Return the whole listing below line for line, without changing a single character.

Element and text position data
Begin

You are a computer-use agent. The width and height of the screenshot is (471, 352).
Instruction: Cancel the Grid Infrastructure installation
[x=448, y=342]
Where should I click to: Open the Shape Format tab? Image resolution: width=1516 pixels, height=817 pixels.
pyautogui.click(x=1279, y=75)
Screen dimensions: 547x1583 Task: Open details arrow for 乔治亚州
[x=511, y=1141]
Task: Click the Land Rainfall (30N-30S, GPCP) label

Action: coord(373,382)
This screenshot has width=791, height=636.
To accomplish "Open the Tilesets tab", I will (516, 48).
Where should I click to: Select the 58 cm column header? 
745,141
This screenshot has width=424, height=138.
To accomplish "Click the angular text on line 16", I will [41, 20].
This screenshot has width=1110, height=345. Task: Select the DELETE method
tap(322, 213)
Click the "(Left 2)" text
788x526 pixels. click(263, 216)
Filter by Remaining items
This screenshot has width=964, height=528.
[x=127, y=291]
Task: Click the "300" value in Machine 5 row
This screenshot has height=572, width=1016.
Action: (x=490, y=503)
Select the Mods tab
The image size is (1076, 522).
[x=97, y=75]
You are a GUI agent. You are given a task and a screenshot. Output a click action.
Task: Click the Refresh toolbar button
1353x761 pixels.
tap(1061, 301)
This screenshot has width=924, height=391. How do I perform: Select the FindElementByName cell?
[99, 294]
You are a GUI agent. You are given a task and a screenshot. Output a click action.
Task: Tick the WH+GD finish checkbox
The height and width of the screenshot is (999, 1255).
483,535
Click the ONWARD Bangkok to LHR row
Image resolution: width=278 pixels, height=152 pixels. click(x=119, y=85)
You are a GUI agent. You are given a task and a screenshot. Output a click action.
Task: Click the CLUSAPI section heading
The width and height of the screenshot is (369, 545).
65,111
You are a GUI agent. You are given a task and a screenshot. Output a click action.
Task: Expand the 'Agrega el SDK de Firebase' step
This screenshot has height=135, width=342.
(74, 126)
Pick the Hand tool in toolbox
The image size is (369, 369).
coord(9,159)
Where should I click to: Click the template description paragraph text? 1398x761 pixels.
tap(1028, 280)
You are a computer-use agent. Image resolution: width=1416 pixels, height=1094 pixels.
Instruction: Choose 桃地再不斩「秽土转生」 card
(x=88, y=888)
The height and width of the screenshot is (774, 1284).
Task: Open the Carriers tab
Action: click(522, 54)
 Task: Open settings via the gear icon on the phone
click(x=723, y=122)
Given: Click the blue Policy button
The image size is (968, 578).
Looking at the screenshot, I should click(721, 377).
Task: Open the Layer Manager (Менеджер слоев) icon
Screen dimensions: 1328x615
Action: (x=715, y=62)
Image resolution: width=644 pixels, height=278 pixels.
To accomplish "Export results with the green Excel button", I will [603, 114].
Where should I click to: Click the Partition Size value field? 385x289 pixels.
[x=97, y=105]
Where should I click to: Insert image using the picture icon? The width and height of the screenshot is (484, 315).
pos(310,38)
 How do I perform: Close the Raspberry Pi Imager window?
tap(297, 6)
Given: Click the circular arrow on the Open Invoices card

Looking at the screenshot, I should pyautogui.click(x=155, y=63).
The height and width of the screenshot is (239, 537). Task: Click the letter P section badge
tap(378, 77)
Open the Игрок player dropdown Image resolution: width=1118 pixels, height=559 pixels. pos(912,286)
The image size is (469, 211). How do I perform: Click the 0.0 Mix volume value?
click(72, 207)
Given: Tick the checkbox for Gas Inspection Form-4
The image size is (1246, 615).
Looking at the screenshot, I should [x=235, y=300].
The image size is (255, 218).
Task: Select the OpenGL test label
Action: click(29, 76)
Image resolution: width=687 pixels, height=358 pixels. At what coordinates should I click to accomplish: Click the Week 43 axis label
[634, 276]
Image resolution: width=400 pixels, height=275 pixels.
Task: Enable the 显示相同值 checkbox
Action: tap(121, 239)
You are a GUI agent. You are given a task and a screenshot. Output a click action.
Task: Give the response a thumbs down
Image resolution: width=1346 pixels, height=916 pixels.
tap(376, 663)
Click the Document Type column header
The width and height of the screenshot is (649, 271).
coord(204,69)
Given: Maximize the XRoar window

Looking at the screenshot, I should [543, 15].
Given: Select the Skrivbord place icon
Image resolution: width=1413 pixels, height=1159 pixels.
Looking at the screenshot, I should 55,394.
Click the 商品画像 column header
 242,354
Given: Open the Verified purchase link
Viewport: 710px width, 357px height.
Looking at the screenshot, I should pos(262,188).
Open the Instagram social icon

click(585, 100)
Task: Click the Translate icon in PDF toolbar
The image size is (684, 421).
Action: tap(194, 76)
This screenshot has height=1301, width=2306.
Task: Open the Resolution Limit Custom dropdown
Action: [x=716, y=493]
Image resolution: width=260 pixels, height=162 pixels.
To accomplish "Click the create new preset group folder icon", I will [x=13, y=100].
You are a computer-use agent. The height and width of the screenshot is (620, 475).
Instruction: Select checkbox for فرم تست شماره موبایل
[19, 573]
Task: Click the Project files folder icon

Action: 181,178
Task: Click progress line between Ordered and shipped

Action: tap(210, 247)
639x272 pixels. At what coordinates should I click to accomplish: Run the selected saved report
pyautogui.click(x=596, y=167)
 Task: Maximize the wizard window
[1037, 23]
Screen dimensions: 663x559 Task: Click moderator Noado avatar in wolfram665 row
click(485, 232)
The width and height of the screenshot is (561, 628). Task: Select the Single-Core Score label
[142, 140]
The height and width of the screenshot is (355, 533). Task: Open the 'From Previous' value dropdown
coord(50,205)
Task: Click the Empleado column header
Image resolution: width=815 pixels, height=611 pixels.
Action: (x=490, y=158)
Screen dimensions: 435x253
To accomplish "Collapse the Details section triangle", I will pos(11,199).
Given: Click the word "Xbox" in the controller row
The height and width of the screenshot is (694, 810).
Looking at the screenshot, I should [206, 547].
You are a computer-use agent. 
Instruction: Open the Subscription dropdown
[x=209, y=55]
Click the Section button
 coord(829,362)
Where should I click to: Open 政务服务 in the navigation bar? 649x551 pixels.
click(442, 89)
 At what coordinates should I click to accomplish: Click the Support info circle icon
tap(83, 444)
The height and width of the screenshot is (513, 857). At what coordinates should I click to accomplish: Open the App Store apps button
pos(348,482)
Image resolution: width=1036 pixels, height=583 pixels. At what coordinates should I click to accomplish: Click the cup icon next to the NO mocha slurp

End

● WRITTEN SOLUTION
You are a computer-use agent. The width and height of the screenshot is (471, 352).
Instruction: Cancel the Grid Infrastructure installation
[x=448, y=342]
Where should I click to: Open the Shape Format tab? Image resolution: width=1516 pixels, height=817 pixels.
pyautogui.click(x=1279, y=75)
Screen dimensions: 547x1583 Task: Open details arrow for 乔治亚州
[x=511, y=1141]
Task: Click the Land Rainfall (30N-30S, GPCP) label

Action: coord(373,382)
This screenshot has width=791, height=636.
To accomplish "Open the Tilesets tab", I will (516, 48).
Where should I click to: Select the 58 cm column header? 
745,141
This screenshot has width=424, height=138.
To accomplish "Click the angular text on line 16", I will [41, 20].
This screenshot has width=1110, height=345. Task: Select the DELETE method
tap(322, 213)
Click the "(Left 2)" text
788x526 pixels. click(263, 216)
Filter by Remaining items
This screenshot has width=964, height=528.
[x=127, y=291]
Task: Click the "300" value in Machine 5 row
This screenshot has height=572, width=1016.
Action: (x=490, y=503)
Select the Mods tab
The image size is (1076, 522).
[x=97, y=75]
You are a GUI agent. You are given a task and a screenshot. Output a click action.
Task: Click the Refresh toolbar button
1353x761 pixels.
tap(1061, 301)
This screenshot has width=924, height=391. How do I perform: Select the FindElementByName cell?
[99, 294]
You are a GUI agent. You are given a task and a screenshot. Output a click action.
Task: Tick the WH+GD finish checkbox
The height and width of the screenshot is (999, 1255).
483,535
Click the ONWARD Bangkok to LHR row
Image resolution: width=278 pixels, height=152 pixels. click(x=119, y=85)
You are a GUI agent. You are given a task and a screenshot. Output a click action.
Task: Click the CLUSAPI section heading
The width and height of the screenshot is (369, 545).
65,111
You are a GUI agent. You are given a task and a screenshot. Output a click action.
Task: Expand the 'Agrega el SDK de Firebase' step
This screenshot has height=135, width=342.
(74, 126)
Pick the Hand tool in toolbox
The image size is (369, 369).
coord(9,159)
Where should I click to: Click the template description paragraph text? 1398x761 pixels.
tap(1028, 280)
You are a computer-use agent. Image resolution: width=1416 pixels, height=1094 pixels.
Instruction: Choose 桃地再不斩「秽土转生」 card
(x=88, y=888)
The height and width of the screenshot is (774, 1284).
Task: Open the Carriers tab
Action: click(522, 54)
 Task: Open settings via the gear icon on the phone
click(x=723, y=122)
Given: Click the blue Policy button
The image size is (968, 578).
Looking at the screenshot, I should click(721, 377).
Task: Open the Layer Manager (Менеджер слоев) icon
Screen dimensions: 1328x615
Action: (x=715, y=62)
Image resolution: width=644 pixels, height=278 pixels.
To accomplish "Export results with the green Excel button", I will [603, 114].
Where should I click to: Click the Partition Size value field? 385x289 pixels.
[x=97, y=105]
Where should I click to: Insert image using the picture icon? The width and height of the screenshot is (484, 315).
pos(310,38)
 How do I perform: Close the Raspberry Pi Imager window?
tap(297, 6)
Given: Click the circular arrow on the Open Invoices card

Looking at the screenshot, I should pyautogui.click(x=155, y=63).
The height and width of the screenshot is (239, 537). Task: Click the letter P section badge
tap(378, 77)
Open the Игрок player dropdown Image resolution: width=1118 pixels, height=559 pixels. pos(912,286)
The image size is (469, 211). How do I perform: Click the 0.0 Mix volume value?
click(72, 207)
Given: Tick the checkbox for Gas Inspection Form-4
The image size is (1246, 615).
Looking at the screenshot, I should [x=235, y=300].
The image size is (255, 218).
Task: Select the OpenGL test label
Action: click(29, 76)
Image resolution: width=687 pixels, height=358 pixels. At what coordinates should I click to accomplish: Click the Week 43 axis label
[634, 276]
Image resolution: width=400 pixels, height=275 pixels.
Task: Enable the 显示相同值 checkbox
Action: tap(121, 239)
You are a GUI agent. You are given a task and a screenshot. Output a click action.
Task: Give the response a thumbs down
Image resolution: width=1346 pixels, height=916 pixels.
tap(376, 663)
Click the Document Type column header
The width and height of the screenshot is (649, 271).
coord(204,69)
Given: Maximize the XRoar window

Looking at the screenshot, I should [543, 15].
Given: Select the Skrivbord place icon
Image resolution: width=1413 pixels, height=1159 pixels.
Looking at the screenshot, I should 55,394.
Click the 商品画像 column header
 242,354
Given: Open the Verified purchase link
Viewport: 710px width, 357px height.
Looking at the screenshot, I should pos(262,188).
Open the Instagram social icon

click(585, 100)
Task: Click the Translate icon in PDF toolbar
The image size is (684, 421).
Action: tap(194, 76)
This screenshot has height=1301, width=2306.
Task: Open the Resolution Limit Custom dropdown
Action: [x=716, y=493]
Image resolution: width=260 pixels, height=162 pixels.
To accomplish "Click the create new preset group folder icon", I will [x=13, y=100].
You are a computer-use agent. The height and width of the screenshot is (620, 475).
Instruction: Select checkbox for فرم تست شماره موبایل
[19, 573]
Task: Click the Project files folder icon

Action: 181,178
Task: Click progress line between Ordered and shipped

Action: tap(210, 247)
639x272 pixels. At what coordinates should I click to accomplish: Run the selected saved report
pyautogui.click(x=596, y=167)
 Task: Maximize the wizard window
[1037, 23]
Screen dimensions: 663x559 Task: Click moderator Noado avatar in wolfram665 row
click(485, 232)
The width and height of the screenshot is (561, 628). Task: Select the Single-Core Score label
[142, 140]
The height and width of the screenshot is (355, 533). Task: Open the 'From Previous' value dropdown
coord(50,205)
Task: Click the Empleado column header
Image resolution: width=815 pixels, height=611 pixels.
Action: (x=490, y=158)
Screen dimensions: 435x253
To accomplish "Collapse the Details section triangle", I will pos(11,199).
Given: Click the word "Xbox" in the controller row
The height and width of the screenshot is (694, 810).
Looking at the screenshot, I should [206, 547].
You are a computer-use agent. 
Instruction: Open the Subscription dropdown
[x=209, y=55]
Click the Section button
 coord(829,362)
Where should I click to: Open 政务服务 in the navigation bar? 649x551 pixels.
click(442, 89)
 At what coordinates should I click to accomplish: Click the Support info circle icon
tap(83, 444)
The height and width of the screenshot is (513, 857). At what coordinates should I click to accomplish: Open the App Store apps button
pos(348,482)
Image resolution: width=1036 pixels, height=583 pixels. At what coordinates should I click to accomplish: Click the cup icon next to the NO mocha slurp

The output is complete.